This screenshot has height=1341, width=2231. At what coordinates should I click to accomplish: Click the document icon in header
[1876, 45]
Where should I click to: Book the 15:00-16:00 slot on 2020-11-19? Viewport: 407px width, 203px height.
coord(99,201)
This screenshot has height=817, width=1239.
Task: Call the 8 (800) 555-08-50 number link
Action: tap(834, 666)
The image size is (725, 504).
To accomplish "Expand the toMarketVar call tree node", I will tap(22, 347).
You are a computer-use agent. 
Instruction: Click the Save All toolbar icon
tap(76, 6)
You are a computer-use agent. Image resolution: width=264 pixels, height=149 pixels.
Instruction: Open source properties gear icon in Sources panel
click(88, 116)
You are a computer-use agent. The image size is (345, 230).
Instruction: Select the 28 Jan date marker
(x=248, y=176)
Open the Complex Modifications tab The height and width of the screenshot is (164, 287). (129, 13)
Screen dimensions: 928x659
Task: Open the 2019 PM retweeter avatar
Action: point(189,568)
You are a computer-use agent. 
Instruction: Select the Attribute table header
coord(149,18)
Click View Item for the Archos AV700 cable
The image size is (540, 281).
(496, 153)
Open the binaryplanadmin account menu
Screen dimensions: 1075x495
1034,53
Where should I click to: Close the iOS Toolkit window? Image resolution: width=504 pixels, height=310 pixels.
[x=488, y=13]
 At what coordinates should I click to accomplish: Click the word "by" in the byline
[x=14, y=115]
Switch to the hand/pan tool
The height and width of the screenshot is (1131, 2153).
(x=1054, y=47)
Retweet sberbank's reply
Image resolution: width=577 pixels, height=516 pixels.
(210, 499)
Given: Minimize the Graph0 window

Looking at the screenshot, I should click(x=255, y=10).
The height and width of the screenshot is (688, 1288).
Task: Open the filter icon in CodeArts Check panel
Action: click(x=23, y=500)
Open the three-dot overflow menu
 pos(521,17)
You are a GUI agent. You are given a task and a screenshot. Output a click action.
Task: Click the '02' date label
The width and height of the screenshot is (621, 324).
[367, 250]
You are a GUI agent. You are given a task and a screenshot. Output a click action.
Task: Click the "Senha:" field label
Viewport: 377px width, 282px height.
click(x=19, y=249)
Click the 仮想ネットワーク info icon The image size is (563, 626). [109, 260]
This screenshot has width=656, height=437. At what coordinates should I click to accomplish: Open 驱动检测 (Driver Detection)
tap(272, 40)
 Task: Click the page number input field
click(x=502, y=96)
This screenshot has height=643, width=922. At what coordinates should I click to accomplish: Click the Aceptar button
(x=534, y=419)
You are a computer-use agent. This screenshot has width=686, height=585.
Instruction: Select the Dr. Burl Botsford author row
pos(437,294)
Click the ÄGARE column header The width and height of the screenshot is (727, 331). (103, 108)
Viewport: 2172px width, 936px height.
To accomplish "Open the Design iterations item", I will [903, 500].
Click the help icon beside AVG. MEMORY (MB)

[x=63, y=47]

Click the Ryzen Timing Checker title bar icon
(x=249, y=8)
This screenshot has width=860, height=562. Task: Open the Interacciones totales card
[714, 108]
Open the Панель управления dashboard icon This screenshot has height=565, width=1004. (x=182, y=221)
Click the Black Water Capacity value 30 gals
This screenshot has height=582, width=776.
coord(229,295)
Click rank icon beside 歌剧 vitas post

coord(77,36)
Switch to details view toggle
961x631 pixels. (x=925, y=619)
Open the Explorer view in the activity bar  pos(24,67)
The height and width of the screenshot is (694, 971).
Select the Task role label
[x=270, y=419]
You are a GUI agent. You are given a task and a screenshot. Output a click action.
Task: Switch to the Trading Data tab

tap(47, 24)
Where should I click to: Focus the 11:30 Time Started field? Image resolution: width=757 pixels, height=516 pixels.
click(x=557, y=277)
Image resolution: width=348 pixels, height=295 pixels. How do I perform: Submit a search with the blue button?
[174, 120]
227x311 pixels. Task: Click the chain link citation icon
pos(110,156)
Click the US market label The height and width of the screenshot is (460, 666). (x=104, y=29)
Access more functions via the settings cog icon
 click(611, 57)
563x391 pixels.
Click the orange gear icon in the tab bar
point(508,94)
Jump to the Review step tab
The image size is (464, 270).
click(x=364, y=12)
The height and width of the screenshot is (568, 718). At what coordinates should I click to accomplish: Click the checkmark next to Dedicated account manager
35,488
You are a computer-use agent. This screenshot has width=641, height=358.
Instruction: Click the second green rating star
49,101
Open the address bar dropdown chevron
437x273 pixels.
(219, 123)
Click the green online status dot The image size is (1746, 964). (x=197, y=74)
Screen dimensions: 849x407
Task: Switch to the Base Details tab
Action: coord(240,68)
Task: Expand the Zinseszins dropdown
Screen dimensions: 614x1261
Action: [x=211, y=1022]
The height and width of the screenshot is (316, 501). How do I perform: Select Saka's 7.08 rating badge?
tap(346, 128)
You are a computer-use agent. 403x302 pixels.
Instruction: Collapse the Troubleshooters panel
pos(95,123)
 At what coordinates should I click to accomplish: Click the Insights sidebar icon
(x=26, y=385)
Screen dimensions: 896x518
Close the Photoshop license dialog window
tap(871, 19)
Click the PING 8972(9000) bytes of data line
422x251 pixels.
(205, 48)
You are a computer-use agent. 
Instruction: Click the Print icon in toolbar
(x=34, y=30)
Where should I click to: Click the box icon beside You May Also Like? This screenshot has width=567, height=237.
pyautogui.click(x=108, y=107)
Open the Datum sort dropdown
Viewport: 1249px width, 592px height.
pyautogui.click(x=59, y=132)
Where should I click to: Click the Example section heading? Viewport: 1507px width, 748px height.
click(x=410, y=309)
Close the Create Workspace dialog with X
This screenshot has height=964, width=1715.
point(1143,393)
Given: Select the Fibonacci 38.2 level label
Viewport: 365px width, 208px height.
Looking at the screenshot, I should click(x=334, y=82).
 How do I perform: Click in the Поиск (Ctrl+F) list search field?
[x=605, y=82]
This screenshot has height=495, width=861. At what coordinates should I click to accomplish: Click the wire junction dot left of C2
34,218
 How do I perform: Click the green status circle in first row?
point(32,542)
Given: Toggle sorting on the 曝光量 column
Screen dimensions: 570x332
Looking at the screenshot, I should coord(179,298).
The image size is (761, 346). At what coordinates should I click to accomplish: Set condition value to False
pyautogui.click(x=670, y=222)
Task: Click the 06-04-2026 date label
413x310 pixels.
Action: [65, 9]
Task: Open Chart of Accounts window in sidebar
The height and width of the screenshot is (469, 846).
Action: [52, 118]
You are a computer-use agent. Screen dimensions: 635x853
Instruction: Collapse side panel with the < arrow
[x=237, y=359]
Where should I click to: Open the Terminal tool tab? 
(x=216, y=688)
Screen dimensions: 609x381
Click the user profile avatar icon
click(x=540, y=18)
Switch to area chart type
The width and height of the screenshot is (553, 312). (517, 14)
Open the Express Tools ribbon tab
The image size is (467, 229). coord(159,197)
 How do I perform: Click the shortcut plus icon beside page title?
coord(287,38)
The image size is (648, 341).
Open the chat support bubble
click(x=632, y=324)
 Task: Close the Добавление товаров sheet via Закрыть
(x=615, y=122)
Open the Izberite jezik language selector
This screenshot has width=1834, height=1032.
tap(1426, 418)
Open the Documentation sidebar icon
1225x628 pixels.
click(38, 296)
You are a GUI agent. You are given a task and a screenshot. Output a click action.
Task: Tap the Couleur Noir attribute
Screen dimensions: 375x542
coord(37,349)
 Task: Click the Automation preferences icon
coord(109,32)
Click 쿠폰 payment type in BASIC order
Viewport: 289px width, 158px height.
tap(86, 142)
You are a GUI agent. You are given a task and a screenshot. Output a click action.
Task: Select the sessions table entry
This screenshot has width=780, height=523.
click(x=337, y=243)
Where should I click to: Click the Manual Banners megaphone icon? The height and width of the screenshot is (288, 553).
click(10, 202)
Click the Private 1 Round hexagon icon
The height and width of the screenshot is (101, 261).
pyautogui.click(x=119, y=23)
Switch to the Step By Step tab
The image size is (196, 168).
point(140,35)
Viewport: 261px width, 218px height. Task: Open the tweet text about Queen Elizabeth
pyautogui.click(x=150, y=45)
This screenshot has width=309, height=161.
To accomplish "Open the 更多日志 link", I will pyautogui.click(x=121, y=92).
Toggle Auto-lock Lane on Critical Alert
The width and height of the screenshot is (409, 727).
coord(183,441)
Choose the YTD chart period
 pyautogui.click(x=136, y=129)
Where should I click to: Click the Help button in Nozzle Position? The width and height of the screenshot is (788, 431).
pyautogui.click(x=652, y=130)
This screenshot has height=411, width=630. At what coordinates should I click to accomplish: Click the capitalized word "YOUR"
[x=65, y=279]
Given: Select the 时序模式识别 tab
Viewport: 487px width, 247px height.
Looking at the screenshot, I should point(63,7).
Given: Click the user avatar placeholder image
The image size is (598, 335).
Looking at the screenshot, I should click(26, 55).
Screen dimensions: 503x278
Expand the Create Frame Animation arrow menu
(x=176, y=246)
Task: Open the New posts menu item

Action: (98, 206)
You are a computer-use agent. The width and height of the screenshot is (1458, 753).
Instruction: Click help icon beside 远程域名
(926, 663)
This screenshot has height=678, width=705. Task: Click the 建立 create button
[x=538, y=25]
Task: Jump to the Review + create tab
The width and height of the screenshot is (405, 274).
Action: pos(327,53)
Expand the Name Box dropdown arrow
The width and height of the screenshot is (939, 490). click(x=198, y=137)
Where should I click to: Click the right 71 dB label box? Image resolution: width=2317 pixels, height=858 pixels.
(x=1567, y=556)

------------------------------------

▶ _Your instructions_
Your output should be the listing's lines, exact and complete, from its first line to the line that contains "You are a computer-use agent. The image", inclusive.

▶ _Your response_
This screenshot has height=1341, width=2231. At what coordinates should I click to accomplish: Click the document icon in header
[1876, 45]
Where should I click to: Book the 15:00-16:00 slot on 2020-11-19? Viewport: 407px width, 203px height.
coord(99,201)
This screenshot has height=817, width=1239.
Task: Call the 8 (800) 555-08-50 number link
Action: tap(834, 666)
The image size is (725, 504).
To accomplish "Expand the toMarketVar call tree node", I will tap(22, 347).
You are a computer-use agent. 
Instruction: Click the Save All toolbar icon
tap(76, 6)
You are a computer-use agent. Image resolution: width=264 pixels, height=149 pixels.
Instruction: Open source properties gear icon in Sources panel
click(88, 116)
You are a computer-use agent. The image size is (345, 230).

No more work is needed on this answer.